Ecco cosa succede all’economia italiana con un secondo lockdown

La ripresa a V è sfumata, mentre si materializza lo spettro di una a W o persino a L. Il secondo lockdown che si avvicina devasterà ulteriormente l'economia.

di , pubblicato il
Gli effetti di un secondo lockdown sull'economia italiana

Il lockdown per l’Italia si avvicina. Similmente a quello imposto dal governo Conte a marzo, prevedrebbe la chiusura delle attività commerciali non primarie e forti limitazioni alla libertà di circolazione delle persone. Probabile che venga ripristinato il divieto di uscire fuori dalla propria regione di residenza. Questo è lo scenario che abbiamo davanti agli occhi con l’aumento dei contagi giornalieri, specie dopo che la Francia ha optato per richiudere tutto e che la stessa Germania ha disposto la chiusura di bar e ristoranti. Per l’economia italiana, un colpo al cuore mentre stava ancora a terra.

Nel terzo trimestre, probabile che il PIL italiano sia rimbalzato rispetto al secondo. D’altronde, l’estate ha ravvivato il commercio e il settore turistico, sebbene di stranieri se ne siano visti pochi dopo l’allentamento delle restrizioni a giugno. Ma l’arrivo dell’autunno sta coincidendo con una nuova “glaciazione” del PIL, tanto che si calcolano in 25 miliardi di euro le perdite che accuseremmo come economia nel caso in cui il lockdown fosse imposto per le festività natalizie.

Quasi certa la fine delle speranze per una ripresa a V dell’economia italiana. Il governo Conte ha previsto nella Nota di aggiornamento al DEF un calo del 9% quest’anno, seguito da un rimbalzo del 6% nel 2021. Tuttavia, in caso di nuove restrizioni per frenare i contagi, le stime dello stesso esecutivo parlano di un -10,5% quest’anno, seguito d una ripresa di appena l’1,8%. Più che uno scenario a W, di per sé già temibile, avanza quello di uno a L. Cosa significa? Due le ipotesi alternative: la prima, che l’economia sia rimbalzata parzialmente nel terzo trimestre per cedere già nel trimestre in corso e riprendersi con vigore nei prossimi mesi, quando le restrizioni verranno allentate.

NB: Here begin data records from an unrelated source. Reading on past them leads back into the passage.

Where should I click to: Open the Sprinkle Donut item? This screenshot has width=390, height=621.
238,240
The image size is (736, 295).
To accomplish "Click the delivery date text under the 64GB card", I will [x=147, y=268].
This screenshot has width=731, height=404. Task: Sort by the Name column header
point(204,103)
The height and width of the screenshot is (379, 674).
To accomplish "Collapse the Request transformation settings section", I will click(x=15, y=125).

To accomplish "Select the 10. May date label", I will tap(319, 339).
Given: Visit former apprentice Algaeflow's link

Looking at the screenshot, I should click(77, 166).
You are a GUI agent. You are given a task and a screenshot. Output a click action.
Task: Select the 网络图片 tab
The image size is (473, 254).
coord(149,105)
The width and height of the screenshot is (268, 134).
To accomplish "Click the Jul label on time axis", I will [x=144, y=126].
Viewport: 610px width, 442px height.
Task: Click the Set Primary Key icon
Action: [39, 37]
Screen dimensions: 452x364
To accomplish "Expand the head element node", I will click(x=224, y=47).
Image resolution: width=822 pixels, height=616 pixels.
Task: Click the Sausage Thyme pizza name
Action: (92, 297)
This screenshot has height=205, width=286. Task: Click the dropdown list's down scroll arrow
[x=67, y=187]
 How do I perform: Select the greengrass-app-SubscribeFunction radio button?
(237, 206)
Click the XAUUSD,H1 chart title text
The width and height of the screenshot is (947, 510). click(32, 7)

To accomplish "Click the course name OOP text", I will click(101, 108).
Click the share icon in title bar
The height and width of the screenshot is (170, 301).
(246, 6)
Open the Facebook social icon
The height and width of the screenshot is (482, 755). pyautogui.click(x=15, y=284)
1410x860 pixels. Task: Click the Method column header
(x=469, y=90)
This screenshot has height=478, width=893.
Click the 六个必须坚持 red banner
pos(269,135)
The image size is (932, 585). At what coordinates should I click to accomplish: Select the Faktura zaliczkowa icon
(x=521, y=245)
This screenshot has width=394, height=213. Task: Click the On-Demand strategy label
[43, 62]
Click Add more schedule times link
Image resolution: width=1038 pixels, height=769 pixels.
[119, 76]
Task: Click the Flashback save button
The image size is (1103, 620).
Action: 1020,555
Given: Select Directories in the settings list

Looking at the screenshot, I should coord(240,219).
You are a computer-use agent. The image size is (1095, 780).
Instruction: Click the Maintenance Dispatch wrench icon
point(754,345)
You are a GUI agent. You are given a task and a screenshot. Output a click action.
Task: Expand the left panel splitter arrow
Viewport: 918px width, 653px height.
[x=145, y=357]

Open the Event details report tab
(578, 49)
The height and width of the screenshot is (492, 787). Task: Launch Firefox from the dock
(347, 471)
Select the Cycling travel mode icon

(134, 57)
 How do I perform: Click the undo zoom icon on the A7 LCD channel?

Gli effetti di un secondo lockdown: la ripresa a L

La seconda è molto peggiore, consistendo in una caduta del PIL seguita da una fase di sostanziale stagnazione.

Per quanto sta accadendo, il rischio di uno scenario a L diventa ogni giorno più forte. La caduta di questo 2020 non sarebbe compensata significativamente da un aumento del PIL nel 2021, anzi l’economia nei fatti rimarrebbe nel medio termine intorno ai livelli minimi toccati con l’emergenza Covid. Per lo stato, significherebbe fare i conti con un deficit di entrate e un boom di spesa ben superiori alle stime, mentre i posti di lavoro perduti sarebbero maggiori del temuto e, soprattutto, non verrebbero ricreati da qui a qualche anno.

Certo, lo stato avrebbe modo di intervenire con una politica fiscale di sostegno agli investimenti pubblici, attingendo ai fondi europei che dovrebbero arrivare sin dalla prima metà dell’anno prossimo e magari anticipandoli con emissioni di debito ancora più corpose, grazie all’ausilio della BCE. Ma fino a quando il Covid non sparirà dalla circolazione o non vi si porrà rimedio con un vaccino, la mano pubblica poco potrebbe per vivacizzare i consumi e la produzione nell’immediato. Se le attività restano chiuse o lavorano sotto il potenziale, le famiglie patiscono il calo dei redditi e le imprese non investono a livelli ordinari per paura del futuro, gli investimenti pubblici da soli sarebbero di scarso stimolo. E l’Italia non ha alle spalle una storia recente di risposta veloce alle crisi con piani infrastrutturali. La stessa reazione al Covid in questi mesi è stata all’insegna di una sfilza di bonus dall’impatto quasi nullo per l’economia e dal sapore assistenziale.

E il debito pubblico? Sfonderebbe quota 160% e probabilmente alla fine del prossimo anno si attesterebbe intorno al 165%. Unico conforto: tutti gli altri stati registrano un’impennata del rapporto debito/PIL, a partire da Francia e Spagna, che quest’anno dovrebbero salire al 130%.

E la BCE dovrà dare a tutti una mano, continuando a comprare titoli del debito per tenerne i rendimenti bassissimi.